Three suggestions to build your base

So you have this amazing idea, you feel you have done customer discovery to prove authentic demand and identified an ideal target customer and must-have problem. You have a belief on where to start in the market. How do you get your first paying customers to start bringing in revenue and growing the business?

Leveraging customer discovery relationships for friendly customers

If you have done customer discovery right, you should have spoken to many potential customers and industry experts. Through that process you have built relationships that can easily translate into development partners and your first customers. These are the ones who feel the pain, are leaning in to the conversation and truly want your product to solve their problem. Do what you can to get these early adopters using your product and paying something (price does not necessarily matter but greater than zero).
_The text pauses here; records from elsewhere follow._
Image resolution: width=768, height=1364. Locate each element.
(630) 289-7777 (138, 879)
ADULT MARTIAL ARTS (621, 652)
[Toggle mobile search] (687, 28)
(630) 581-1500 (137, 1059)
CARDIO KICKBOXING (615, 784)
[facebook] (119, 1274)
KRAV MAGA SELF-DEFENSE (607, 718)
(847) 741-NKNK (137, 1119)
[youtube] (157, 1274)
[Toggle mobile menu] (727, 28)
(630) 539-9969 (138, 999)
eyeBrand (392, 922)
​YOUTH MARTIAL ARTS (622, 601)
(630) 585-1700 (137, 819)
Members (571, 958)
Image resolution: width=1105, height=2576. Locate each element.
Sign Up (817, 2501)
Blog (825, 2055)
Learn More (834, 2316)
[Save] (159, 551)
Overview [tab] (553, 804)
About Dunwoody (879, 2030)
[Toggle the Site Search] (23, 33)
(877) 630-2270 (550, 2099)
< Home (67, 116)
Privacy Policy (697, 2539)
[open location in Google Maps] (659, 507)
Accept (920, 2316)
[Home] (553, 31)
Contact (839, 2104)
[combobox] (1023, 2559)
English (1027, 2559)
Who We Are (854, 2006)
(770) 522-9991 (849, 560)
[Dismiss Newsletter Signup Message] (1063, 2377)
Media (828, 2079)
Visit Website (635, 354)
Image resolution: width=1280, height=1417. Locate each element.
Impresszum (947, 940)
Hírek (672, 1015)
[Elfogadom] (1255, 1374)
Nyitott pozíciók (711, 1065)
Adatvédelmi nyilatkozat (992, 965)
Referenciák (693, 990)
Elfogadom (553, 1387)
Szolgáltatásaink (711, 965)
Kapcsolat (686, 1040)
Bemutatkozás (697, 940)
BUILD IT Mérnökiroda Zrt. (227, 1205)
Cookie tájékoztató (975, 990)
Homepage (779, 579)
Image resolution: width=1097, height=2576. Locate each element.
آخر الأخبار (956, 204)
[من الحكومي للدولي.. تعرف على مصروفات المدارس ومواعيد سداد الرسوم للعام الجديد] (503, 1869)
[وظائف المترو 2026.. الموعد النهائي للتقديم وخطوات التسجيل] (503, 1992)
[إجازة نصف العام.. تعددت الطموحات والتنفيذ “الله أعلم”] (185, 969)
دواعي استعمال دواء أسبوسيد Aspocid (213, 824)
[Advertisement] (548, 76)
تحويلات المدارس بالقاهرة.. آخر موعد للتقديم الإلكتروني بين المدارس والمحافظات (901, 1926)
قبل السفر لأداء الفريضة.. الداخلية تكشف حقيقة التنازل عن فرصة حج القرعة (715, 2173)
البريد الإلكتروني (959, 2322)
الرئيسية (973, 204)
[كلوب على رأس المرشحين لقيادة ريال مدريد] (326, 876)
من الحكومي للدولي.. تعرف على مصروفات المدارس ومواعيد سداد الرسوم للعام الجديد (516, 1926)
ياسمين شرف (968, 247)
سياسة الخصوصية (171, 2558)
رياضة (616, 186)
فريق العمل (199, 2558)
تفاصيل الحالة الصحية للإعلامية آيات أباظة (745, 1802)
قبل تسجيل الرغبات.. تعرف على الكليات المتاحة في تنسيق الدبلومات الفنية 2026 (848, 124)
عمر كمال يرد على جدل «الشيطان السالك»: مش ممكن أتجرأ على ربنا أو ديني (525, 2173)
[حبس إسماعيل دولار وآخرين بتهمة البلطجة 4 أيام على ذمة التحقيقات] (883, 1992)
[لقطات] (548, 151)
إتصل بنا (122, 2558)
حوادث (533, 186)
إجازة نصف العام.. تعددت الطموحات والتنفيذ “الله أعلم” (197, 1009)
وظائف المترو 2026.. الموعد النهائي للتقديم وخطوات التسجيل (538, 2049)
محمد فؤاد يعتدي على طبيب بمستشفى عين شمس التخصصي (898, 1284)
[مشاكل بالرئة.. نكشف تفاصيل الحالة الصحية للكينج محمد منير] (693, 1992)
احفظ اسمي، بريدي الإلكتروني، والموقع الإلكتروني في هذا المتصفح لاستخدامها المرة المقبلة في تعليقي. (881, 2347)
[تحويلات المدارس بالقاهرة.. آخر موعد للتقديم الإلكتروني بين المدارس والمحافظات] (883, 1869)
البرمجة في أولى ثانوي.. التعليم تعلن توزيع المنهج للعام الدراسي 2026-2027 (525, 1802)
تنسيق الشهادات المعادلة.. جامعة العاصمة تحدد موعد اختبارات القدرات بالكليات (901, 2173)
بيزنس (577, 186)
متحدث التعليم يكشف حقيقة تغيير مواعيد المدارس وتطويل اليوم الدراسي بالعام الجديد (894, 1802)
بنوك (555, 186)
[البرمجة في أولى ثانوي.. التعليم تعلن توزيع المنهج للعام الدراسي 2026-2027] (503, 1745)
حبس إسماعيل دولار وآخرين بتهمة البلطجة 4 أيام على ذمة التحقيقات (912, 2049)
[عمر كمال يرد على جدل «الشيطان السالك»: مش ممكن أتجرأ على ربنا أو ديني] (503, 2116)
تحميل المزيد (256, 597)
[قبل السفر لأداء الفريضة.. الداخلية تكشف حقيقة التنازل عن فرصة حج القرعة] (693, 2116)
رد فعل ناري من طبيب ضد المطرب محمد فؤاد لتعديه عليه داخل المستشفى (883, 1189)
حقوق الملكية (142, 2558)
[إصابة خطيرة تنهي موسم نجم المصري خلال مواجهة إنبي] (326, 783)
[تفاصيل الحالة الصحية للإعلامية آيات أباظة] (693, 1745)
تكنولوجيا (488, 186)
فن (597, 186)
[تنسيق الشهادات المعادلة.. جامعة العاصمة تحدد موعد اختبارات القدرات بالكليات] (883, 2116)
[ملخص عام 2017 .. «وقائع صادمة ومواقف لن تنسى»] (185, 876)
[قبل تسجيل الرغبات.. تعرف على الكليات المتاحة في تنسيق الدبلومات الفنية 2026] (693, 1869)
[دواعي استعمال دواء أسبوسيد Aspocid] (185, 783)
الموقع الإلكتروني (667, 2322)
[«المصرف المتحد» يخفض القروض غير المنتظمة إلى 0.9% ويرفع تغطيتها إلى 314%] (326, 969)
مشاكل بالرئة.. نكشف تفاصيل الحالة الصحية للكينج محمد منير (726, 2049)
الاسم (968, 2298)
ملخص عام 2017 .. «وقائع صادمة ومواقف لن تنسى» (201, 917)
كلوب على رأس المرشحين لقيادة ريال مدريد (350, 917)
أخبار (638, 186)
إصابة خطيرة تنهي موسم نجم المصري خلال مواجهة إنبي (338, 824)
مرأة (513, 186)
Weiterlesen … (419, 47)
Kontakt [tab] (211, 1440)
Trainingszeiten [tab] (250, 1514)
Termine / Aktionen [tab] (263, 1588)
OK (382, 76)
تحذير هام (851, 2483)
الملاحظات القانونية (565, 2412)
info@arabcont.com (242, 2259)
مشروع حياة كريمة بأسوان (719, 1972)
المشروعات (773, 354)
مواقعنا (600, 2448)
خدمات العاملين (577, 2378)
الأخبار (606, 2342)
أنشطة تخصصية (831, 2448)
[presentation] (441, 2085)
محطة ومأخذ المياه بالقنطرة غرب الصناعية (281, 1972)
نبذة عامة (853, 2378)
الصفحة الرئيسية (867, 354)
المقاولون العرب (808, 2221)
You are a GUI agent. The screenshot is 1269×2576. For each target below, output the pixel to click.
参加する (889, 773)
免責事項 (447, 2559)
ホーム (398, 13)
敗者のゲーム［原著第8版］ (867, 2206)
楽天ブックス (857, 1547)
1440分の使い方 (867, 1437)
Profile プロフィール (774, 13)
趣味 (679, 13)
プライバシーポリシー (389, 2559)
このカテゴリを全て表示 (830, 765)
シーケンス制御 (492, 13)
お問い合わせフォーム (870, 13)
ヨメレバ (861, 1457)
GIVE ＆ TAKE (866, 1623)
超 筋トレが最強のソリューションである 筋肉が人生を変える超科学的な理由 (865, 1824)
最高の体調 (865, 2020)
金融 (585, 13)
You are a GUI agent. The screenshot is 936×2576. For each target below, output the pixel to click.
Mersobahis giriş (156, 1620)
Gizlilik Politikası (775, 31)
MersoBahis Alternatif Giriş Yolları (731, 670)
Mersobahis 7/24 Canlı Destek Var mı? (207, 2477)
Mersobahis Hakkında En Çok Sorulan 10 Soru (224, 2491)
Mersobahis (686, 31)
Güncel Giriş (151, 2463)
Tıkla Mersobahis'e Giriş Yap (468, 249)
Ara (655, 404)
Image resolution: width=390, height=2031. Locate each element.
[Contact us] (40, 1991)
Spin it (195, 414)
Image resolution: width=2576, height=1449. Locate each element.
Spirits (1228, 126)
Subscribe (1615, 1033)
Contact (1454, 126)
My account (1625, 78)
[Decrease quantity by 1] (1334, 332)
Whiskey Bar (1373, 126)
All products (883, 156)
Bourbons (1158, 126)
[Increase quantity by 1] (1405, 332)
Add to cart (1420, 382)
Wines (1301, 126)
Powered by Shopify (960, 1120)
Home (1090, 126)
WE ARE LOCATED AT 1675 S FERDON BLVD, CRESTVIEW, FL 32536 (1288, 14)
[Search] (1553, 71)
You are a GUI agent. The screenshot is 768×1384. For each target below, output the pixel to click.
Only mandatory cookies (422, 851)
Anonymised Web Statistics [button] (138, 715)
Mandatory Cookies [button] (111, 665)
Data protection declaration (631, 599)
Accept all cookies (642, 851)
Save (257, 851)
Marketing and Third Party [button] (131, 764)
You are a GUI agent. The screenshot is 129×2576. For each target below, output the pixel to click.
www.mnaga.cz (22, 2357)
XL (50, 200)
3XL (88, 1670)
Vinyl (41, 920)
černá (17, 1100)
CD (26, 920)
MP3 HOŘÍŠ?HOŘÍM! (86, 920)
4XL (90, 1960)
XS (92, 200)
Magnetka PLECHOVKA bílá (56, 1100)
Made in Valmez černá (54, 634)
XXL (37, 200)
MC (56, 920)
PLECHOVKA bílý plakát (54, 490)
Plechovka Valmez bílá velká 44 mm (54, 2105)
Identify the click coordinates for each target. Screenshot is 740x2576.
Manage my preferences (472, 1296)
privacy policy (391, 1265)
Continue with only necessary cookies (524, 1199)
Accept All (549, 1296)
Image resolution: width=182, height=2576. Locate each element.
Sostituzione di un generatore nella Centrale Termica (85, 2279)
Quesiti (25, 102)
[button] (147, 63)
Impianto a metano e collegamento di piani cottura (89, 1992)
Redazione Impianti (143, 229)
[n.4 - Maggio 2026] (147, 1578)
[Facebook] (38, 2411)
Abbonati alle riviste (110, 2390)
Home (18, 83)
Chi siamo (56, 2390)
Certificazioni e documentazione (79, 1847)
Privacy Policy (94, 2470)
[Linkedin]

These early customers will provide amazing product feedback and referrals if they are bought into the problem you are solving.

Testing channels for unaffiliated customers

If you have narrowed in on your target customer, there are many potential ways to reach them. That could range from self-service on your website, online outreach (paid or unpaid), influencers, offline events, and many more. Focus on where your potential customers hang out and gather information. Test small doses of channels you think are effective and take notice of which channels provide the most value as these new customers will be unaffiliated vs. more friendly customers. You may also need to consider varying your message to ensure that pitch is resonating with potential customers. Lastly, closely monitor if these channels are bringing in your ideal customers that are great fits for your solution, or instead customers that sign-up but are not the right fit.

Continuous learning

As you are signing up customers, remember to continually do hypothesis testing and refine your approach. Am I delivering value? Is my target customer correct? Am I reaching them in the best way? Is the message resonating? Does my pricing work? There are many more questions to be answered but the important thing is continually learning from those first customers so you can refine your go-to-market strategy.

Getting your first ten customers is hard. If your first ten customers all have different use cases or sources of value, you may need to reconsider the approach. But if your first ten customers are all aligned on the same problem, use case, and value you have much more confidence you are onto something. If you can get ten customers, you can go get one hundred customers!